The Time Travelers Wife by Audrey Niffenegger... I fell in love with this novel the moment I started reading it! If you are a true romantic, there is nothing more special that the love story between Henry and Claire.

When Henry meets Clare, he is twenty-eight and she is twenty. Henry has never met Clare before; Clare has known Henry since she was six. Impossible but true, because Henry finds himself periodically displaced in time, pulled to moments of emotional gravity from his life, past and future. Henry and Clare's attempts to live normal lives are threatened by a force they can neither prevent nor control, making their passionate love story intensely moving and entirely unforgettable. The Time Traveler's Wife is a story of fate, hope and belief, and more than that, it's about the power of love to endure beyond the bounds of time.

A love story that isn't bound by the rigors of time, and wonderful heartfelt writing, make this a great read! If you haven't read it, DO IT NOW! Definitely part of my travels this past week.

Bitter Blood: : A True Story of Southern Family Pride, Madness, and Multiple Murder by Jerry Bledsoe... Now we come to my destination - Greensboro, North Carolina, and my last book pick of today. Bitter Blood still evokes a response from people living in Greensboro, who unwittingly became part of a bizarre and horrifying series of murders.

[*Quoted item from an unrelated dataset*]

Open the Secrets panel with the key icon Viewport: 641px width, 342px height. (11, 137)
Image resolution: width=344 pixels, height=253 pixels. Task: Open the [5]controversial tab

The first bodies found were those of a feisty millionaire widow and her beautiful daughter in their posh Louisville, Kentucky, home. Months later, another wealthy widow and her prominent son and daughter-in-law were found savagely slain in Winston-Salem, North Carolina. Mystified police first suspected a professional in the bizarre gangland-style killings that shattered the quiet tranquility of two well-to-do southern communities. But soon a suspicion grew that turned their focus to family. The Sharps. The Newsoms. The Lynches. The only link between the three families was a beautiful and aristocratic young mother named Susie Sharp Newsom Lynch. Could this former child "princess" and fraternity sweetheart have committed such barbarous crimes? And what about her gun-loving first cousin and lover, Fritz Klenner, son of a nationally renowned doctor?

Everyone who I have talked to about this book says it is an amazing page turner and not to be missed by any true crime reader! Mesmerizing, haunting and riveting are some of the comments I have heard about Bitter Blood and the writing of Jerry Bledsoe. I'm toting this one around in my pocketbook with a fast moving bookmark!

What have you been reading this week? Did you have any bookish travels for Thanksgiving? Although I didn't have time to read too much while flying down to North Carolina, I did discover some great reads!